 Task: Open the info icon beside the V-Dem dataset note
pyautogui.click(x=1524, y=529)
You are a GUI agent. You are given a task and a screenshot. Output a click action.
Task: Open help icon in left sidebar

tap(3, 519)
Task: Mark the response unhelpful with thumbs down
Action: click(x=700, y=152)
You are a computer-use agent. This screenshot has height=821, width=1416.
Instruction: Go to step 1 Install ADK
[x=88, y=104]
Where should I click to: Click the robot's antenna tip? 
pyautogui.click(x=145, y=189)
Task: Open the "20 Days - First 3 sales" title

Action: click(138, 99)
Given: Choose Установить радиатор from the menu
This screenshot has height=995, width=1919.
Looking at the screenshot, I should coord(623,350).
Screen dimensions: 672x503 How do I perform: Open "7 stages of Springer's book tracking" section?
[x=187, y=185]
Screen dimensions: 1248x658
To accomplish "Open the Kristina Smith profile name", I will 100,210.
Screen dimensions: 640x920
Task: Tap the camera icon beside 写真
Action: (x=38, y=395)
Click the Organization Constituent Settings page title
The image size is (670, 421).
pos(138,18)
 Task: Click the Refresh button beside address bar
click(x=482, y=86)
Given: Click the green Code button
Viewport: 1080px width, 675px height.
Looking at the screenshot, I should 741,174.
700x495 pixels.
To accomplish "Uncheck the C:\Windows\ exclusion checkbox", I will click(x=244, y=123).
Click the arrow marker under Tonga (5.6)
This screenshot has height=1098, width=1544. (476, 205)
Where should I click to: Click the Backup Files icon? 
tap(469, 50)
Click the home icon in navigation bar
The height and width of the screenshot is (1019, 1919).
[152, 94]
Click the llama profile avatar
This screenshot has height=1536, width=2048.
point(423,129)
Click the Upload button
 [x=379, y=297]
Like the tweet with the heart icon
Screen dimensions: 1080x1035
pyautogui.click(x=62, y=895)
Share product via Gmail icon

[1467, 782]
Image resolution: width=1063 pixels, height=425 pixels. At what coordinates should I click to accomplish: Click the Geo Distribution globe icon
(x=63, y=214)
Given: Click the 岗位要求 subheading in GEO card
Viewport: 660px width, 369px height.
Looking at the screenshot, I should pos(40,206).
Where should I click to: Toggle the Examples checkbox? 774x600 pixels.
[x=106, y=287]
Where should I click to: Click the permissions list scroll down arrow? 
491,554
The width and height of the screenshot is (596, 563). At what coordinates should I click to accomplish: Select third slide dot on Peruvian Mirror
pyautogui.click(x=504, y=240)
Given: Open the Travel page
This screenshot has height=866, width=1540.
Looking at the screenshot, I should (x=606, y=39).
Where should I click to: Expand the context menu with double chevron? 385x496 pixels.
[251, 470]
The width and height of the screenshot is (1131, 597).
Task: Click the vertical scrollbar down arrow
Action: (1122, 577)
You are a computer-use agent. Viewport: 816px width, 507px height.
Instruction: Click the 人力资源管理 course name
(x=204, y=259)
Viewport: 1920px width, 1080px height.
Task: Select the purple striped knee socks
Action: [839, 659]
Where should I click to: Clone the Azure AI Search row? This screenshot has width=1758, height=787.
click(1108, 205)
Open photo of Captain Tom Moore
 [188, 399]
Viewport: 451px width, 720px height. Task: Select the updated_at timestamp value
·····
[What to do] Reply with exactly the lines above from the one that contains "Instruction: Click the 人力资源管理 course name" through the final line of the material, and with nothing else.

[Expected answer]
Instruction: Click the 人力资源管理 course name
(x=204, y=259)
Viewport: 1920px width, 1080px height.
Task: Select the purple striped knee socks
Action: [839, 659]
Where should I click to: Clone the Azure AI Search row? This screenshot has width=1758, height=787.
click(1108, 205)
Open photo of Captain Tom Moore
 [188, 399]
Viewport: 451px width, 720px height. Task: Select the updated_at timestamp value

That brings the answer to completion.